From the moment we discovered Caravan Pacific, we have admired the brand and all the beautiful lighting and goods that Shannon Guirl has designed and produced. Talk about dream lamps! The minimal design inspired by mid-century style combines slip-casted ceramics and turned wood to create unique fixtures in vibrant glaze options. She invited us to her spacious studio located in The Makery alongside other great Portland makers such as Pigeon Toe and Studio Olivine. Untrained in ceramics, wood turning and electrical work, Shannon left New York and her stable film editing career and headed to Portland to start a lighting company. She admits that her first lamp took about a year to figure out how to make what she envisioned, and how to source all the materials ethically. Shannon uses FSC- certified wood, American sourced electrical components and shades.

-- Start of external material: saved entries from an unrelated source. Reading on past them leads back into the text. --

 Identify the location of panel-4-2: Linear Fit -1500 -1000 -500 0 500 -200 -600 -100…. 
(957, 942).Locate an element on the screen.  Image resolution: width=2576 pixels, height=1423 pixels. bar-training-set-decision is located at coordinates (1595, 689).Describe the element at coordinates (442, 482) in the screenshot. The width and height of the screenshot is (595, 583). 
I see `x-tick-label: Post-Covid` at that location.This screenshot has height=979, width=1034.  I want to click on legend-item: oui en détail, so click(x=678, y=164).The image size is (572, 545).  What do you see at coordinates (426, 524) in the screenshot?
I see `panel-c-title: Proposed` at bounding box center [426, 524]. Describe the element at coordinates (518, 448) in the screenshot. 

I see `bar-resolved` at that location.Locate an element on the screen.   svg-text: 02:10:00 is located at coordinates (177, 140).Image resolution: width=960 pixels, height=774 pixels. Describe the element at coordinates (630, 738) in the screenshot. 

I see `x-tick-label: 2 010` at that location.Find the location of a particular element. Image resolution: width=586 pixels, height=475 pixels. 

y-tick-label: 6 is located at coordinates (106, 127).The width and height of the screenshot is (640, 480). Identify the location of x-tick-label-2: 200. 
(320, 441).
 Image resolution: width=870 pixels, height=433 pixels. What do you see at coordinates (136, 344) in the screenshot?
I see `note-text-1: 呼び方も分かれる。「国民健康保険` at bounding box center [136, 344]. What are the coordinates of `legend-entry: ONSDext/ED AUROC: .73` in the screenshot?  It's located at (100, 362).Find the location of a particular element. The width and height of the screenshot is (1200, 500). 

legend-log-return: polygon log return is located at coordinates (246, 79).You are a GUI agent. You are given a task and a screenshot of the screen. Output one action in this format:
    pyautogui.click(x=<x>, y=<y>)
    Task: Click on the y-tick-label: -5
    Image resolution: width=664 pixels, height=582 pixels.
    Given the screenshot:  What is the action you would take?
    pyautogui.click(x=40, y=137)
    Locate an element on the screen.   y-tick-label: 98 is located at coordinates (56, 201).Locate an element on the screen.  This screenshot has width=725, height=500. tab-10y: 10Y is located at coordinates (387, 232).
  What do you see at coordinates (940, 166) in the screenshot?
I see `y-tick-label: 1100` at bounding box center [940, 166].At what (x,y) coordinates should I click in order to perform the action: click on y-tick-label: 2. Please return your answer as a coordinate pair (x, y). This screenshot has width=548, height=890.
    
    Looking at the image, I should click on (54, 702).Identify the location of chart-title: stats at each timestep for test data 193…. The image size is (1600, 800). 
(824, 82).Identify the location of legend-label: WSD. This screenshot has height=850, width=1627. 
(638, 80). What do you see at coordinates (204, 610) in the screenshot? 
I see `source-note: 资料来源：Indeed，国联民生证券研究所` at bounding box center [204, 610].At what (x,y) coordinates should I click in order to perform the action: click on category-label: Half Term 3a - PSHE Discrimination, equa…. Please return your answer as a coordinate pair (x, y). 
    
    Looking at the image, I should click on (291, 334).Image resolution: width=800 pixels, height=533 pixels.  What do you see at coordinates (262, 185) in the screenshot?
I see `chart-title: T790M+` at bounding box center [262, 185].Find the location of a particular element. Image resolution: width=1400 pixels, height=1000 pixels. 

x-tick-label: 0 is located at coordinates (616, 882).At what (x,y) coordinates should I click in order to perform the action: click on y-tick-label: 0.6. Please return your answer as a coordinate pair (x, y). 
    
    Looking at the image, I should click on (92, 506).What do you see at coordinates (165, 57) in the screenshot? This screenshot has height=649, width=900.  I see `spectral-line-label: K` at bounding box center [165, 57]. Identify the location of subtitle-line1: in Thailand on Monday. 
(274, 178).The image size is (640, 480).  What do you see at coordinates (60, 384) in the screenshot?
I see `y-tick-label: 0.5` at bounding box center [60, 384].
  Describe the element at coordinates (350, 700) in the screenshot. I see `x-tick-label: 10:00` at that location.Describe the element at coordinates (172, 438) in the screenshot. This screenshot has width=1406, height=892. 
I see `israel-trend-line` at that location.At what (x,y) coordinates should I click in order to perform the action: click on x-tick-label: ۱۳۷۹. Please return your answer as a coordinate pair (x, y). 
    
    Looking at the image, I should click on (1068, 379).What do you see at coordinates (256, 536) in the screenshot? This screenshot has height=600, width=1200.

Her hard work paid off and with a successful Kickstarter campaign Shannon has turned Caravan into a resilient business in only a few short years. In the land of makers the steady influx of people relocating to Portland to pursue dreams of a simpler life, it’s stories like Shannon’s and Caravan Pacific’s that inspire us to always know that anything is possible. Enjoy our studio visit with talented Shannon Guirl and her enlightening interview!
1. Why Portland? What was it that drew you to Portland or has kept you here?
Portland has always been a pretty magical place to me. I moved here a few years ago from Brooklyn to explore the maker scene and am amazed by the people I meet and what they're doing. There seems to be a limitless amount of creativity here!
2. What are your favorite things happening in Portland (design or otherwise)?
There is quite a lot that has developed in Portland since I moved here, I'm really grateful that there are so many events and venues - like Design Week Portland, XOXO, Pioneer Nation, Museum of Contemporary Craft and ADX- that pull people together and are creating dialogs with designers, makers and small-batch manufacturers here. I think this is just the start of addressing some larger issues in the business and manufacturing community (like environmentalism, fast-fashion and our impact on developing countries) and figuring out what we can do about them.
3. How did your brand start?
I still think of myself as a maker and less of a brand. I like that at the end of the day, my muscles are tired and I usually have clay under my fingernails or wood shavings all over my shirt. I feel really connected to the products and lighting we make and I love being able to talk to our customers in detail about our process.
This year, as I've hired employees to help me create our lighting collections, I'm finding ways to balance that connection with running a business - no easy feat! In the end, I want to give people a classic lighting piece that will stay with them through trends and time, that will have it's own stories attached to it, along with the one that comes from us- a small studio out of Portland, run by people who really care about American design and want to continue the history of making these lamps by hand in the USA.
4. What has been your biggest obstacle?
Time and my own learning curves. I have several notebooks full of ideas on several different types of lighting, furniture, textile and product design. In putting together our collections, I've been pretty selective about what we put out there in the past, because of the work load I can handle on my own. But hiring some great employees and collaborating with a few of my fellow designers in Portand has loosened me up a little- it's created a good environment to brainstorm and create some of these ideas.
5. What or who inspires your design?
I'm really inspired by the midcentury era of design from the late 1930s - 1960s. The designers that captivate me run from some of the more well-known like Ruth Asawa, Hans Wegner, Harry Bertoia, Constantin Brâncuși and George Nelson to some that are less well-known but truly inspiring- like Karl Springer, Aldo Londi for Bitossi, Harrison McIntosh and Roger Capron.
6.What are your favorite things about Portland?
Man, everything! I just love walking down the street and soaking in the atmosphere of this place. It has such a great vibe, especially in the summer when people are biking down the streets and the roses and dahlias are blooming. I just love the feeling of living in a small town, but actually being in a city- I wish more cities would bring that perspective into their urban planning. I hope Portland continues to build along that path as it makes it a real pleasure to live here.
7. What is your favorite part of your studio?
Definitely the assembly table, where my assembler and I put together lighting for retailers and customers. The best part of my day is assembling a lamp and knowing I've created something of value that will complement someone's home.
8. Your favorite thing about your workspace?
The people in it- I have two wonderful employees that make it a pleasure to come to work. Without them, I'd be a bit of a lonely lamp-maker!
9. Tell us two truths and a lie!
I once travelled to the Middle East with Kofi Annan.
Blueberries are horrible.
When I was in my 20s, I accidentally rolled my boss' car into a ditch.
10. 5 things you can’t live without.
My husband Ray and our neighbor's cat Gato Amigo.
Salted Caramel Ice Cream from Salt & Straw.
Berry picking on Sauvie's Island.
Camping and late night dinners under the stars with our friends & family.
Late night wildlife watching on my bike ride home - raccoons, woodpeckers, coyotes!